Tim Harcourt is an Australian economist who is the J.W. Nevile Fellow in economics at the UNSW Business School, and an advisor to the Government of South Australia on international engagement.

Harcourt was awarded a Bachelor of Economics (Honours) from the University of Adelaide, and a Master of Arts in Economics from the University of Minnesota, and also completed the Trade Union Program at Harvard Law School. He was the Chief Economist of Austrade (the Australian Trade Commission) until 2011, and earlier worked for the Australian Council of Trade Unions, the Australian Industrial Relations Commission and the Reserve Bank of Australia.

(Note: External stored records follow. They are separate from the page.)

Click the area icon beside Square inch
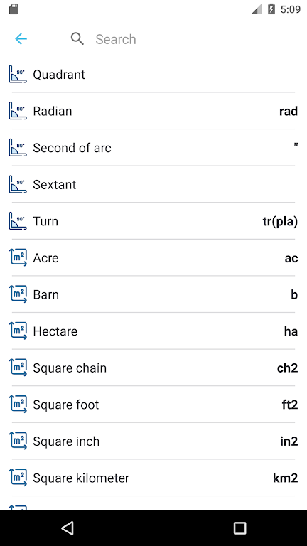 [x=18, y=441]
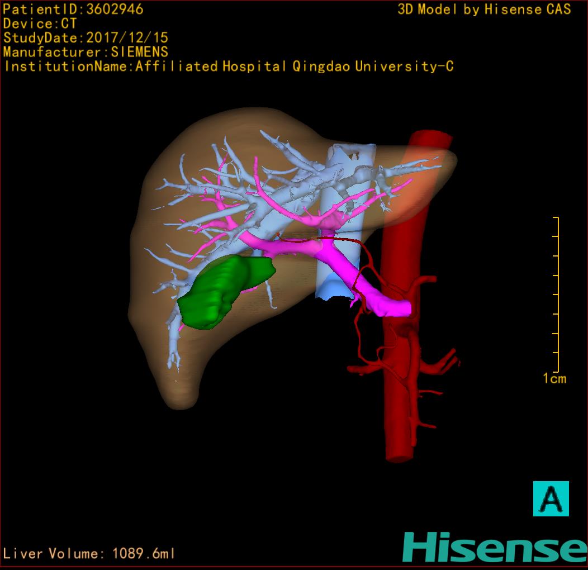Click the InstitutionName overlay text
The height and width of the screenshot is (570, 588).
(x=228, y=67)
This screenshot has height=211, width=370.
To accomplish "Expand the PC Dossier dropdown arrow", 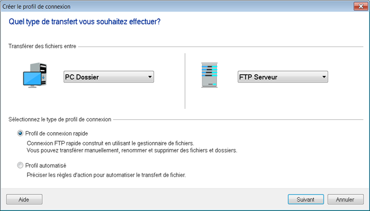I will (150, 77).
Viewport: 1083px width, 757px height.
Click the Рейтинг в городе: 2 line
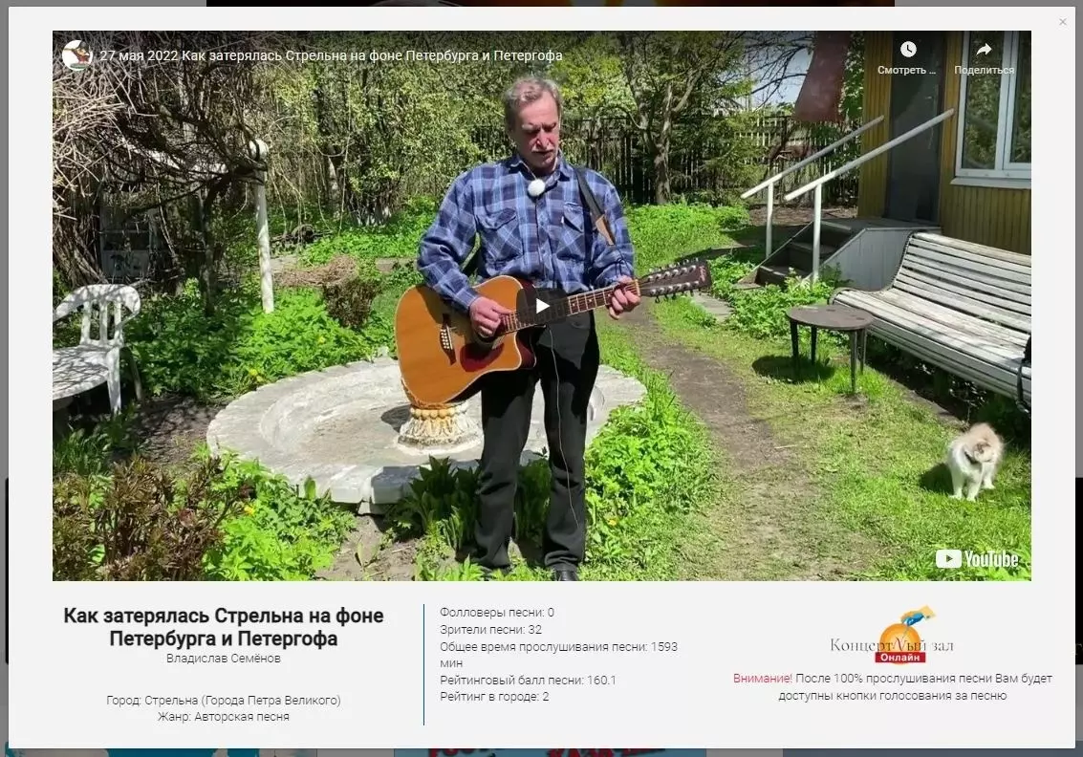point(494,696)
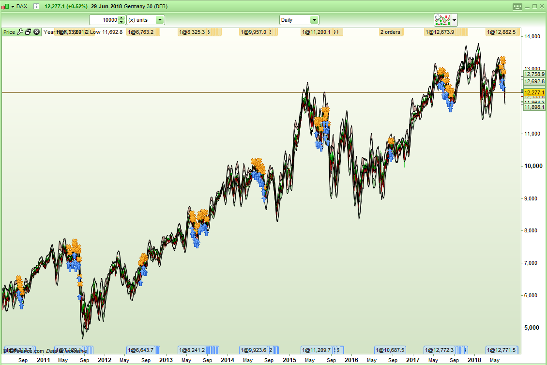Increase quantity using the stepper up arrow
Viewport: 547px width, 365px height.
click(x=121, y=18)
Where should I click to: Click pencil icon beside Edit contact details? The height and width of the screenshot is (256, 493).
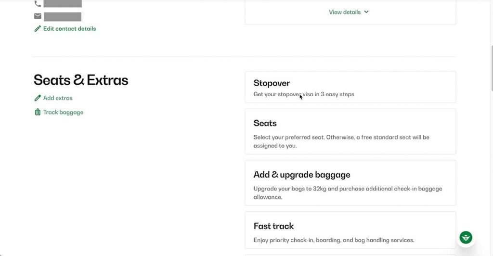pyautogui.click(x=38, y=29)
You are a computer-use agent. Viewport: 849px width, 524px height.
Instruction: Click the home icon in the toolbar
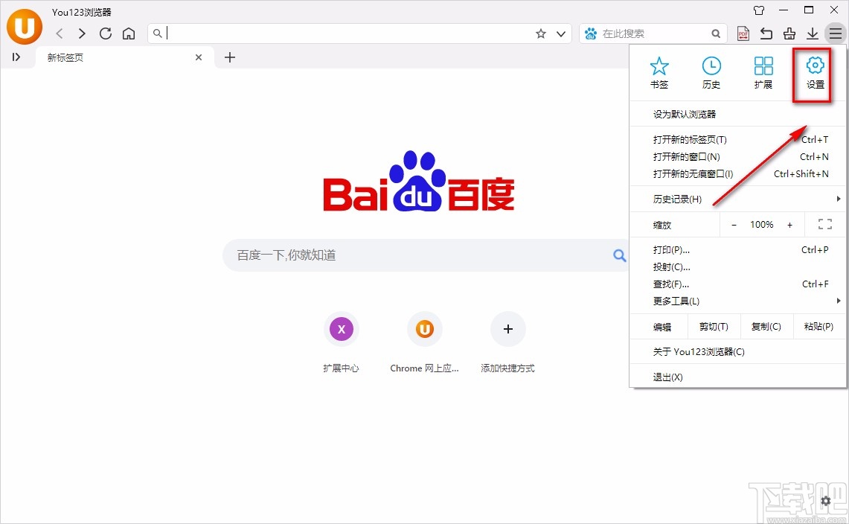click(129, 33)
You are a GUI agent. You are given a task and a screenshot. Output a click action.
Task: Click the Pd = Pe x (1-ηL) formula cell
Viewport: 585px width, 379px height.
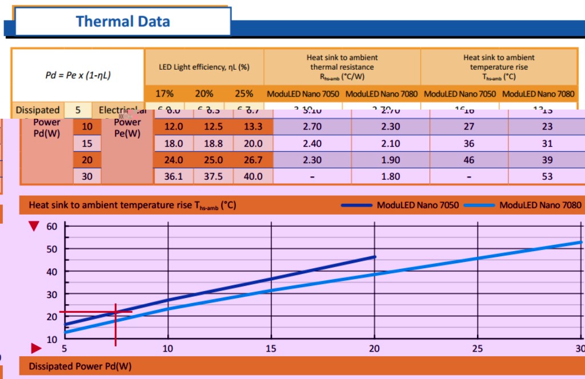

Harcourt teaches International Business at the UNSW Business School, in the AGSM MBA programme in Asia and Latin America with a focus on China, India, ASEAN, Brazil, Chile, Colombia and other emerging markets. Tim is a Visiting Professor at the Pontificia Universidad Catolica (PUC) in Chile. He also writes for a number of major publications including The Australian Financial Review, The Sydney Morning Herald, The Age, Business Review Weekly, The Australian, The Advertiser, The Herald Sun, The West Australian, The Courier Mail, The OECD Observer, The Globalist, The National Times, The Drum, The Conversation, The Economic Times and various websites and blogs.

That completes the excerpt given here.